Purtroppo nei mesi trascorsi si è parlato troppo del “primo pilastro”, vale a dire di premio unico e di riforma delle principali organizzazioni comuni di mercato, e troppo poco del “secondo pilastro”, cioè, di interventi strutturali e di azioni per lo sviluppo rurale, dimenticando che gli obiettivi della nuova PAC possono essere raggiunti soltanto attraverso l'integrazione delle due linee di azione.

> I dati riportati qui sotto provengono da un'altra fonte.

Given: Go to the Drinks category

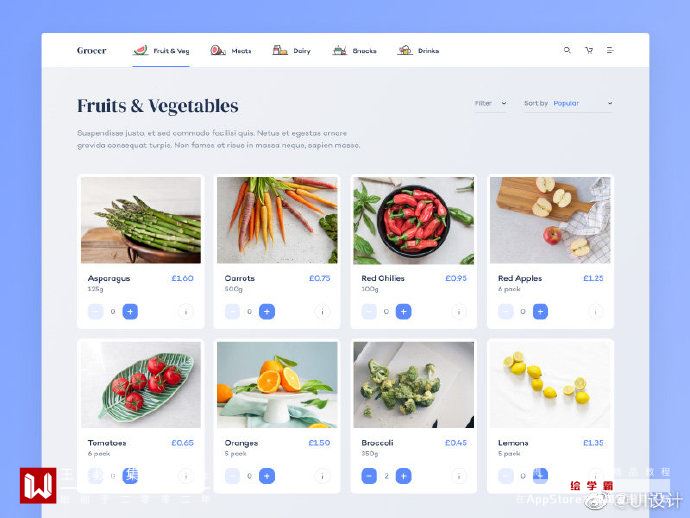Looking at the screenshot, I should [418, 51].
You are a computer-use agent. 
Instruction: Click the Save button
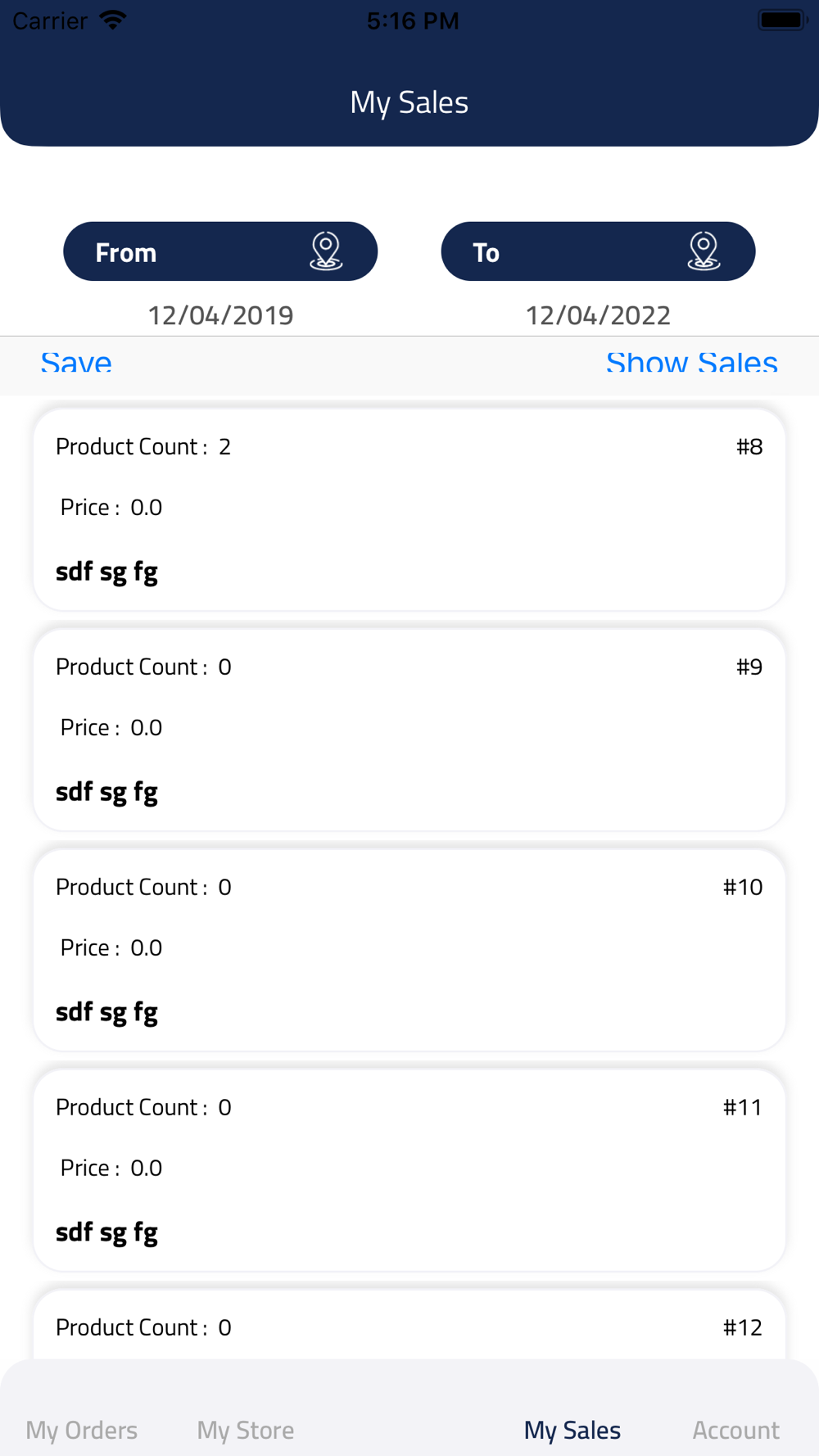point(76,362)
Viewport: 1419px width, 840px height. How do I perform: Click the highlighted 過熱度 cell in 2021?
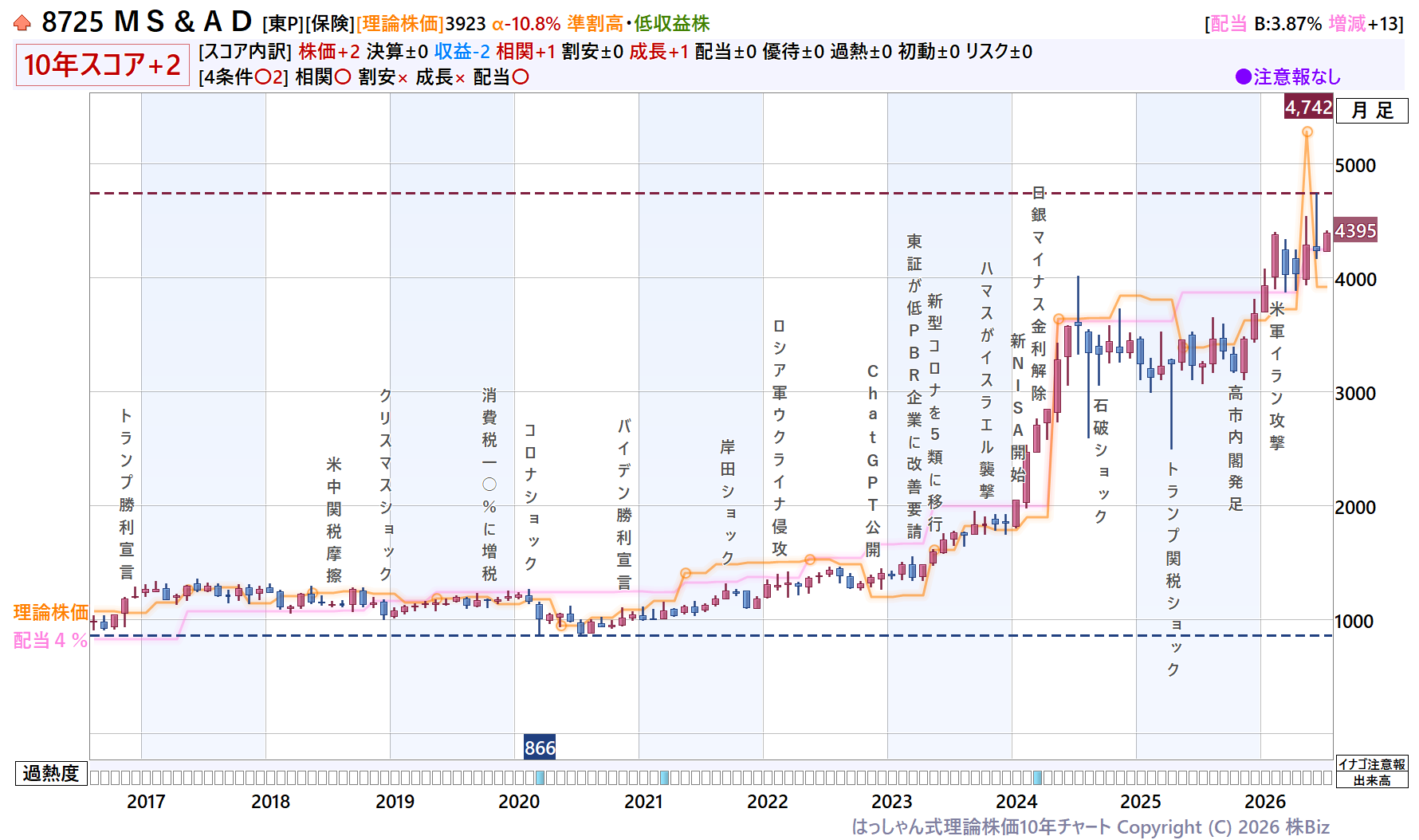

Un primo esempio della possibile integrazione è la “condizionalità”, vale a dire quei comportamenti che l'imprenditore deve adottare nel rispetto della sanità pubblica, dell'ambiente e del benessere animale che nella nuova PAC diventano criteri di gestione obbligatori dai quali dipende il diritto dell'impresa a beneficiare del pagamento unico. Peraltro, il rispetto delle misure agroambientali è necessario per poter concorrere ai sostegni previsti dal secondo pilastro. Come si vede, le condizioni destinate a garantire la “multifunzionalità” dell'attività agricola diventano criteri di gestione dell'impresa in quanto concorrono a modificare le condizioni di convenienza delle scelte imprenditoriali.
Tenuto conto dei vecchi e nuovi problemi che la riforma imporrà di affrontare, le Regioni dovranno cominciare a delineare nei prossimi mesi i nuovi Piani di Sviluppo Rurale, che sono i veri strumenti di attuazione del “secondo pilastro”. Tuttavia, poco è stato finora detto a livello nazionale affinché questi strumenti, nei quali si esprime l'autonomia regionale, possano trovare un comune quadro di riferimento per raggiungere degli obiettivi condivisi. La cosa è tanto più strana, dato che è a tutti evidente che, mai come in questi mesi, il Ministero è stato il vero mattatore delle scelte di politica agraria a livello nazionale, malgrado l'esistenza del famoso tavolo Stato-Regioni, che in molti casi è parso troppo timido o assente. Per le politiche di carattere strutturale non si può arrivare all'ultimo momento come per la scelta del disaccoppiamento, ma bisogna avere il tempo per far condividere ai diversi attori della politica agraria nazionale gli obiettivi e le misure per raggiungerli.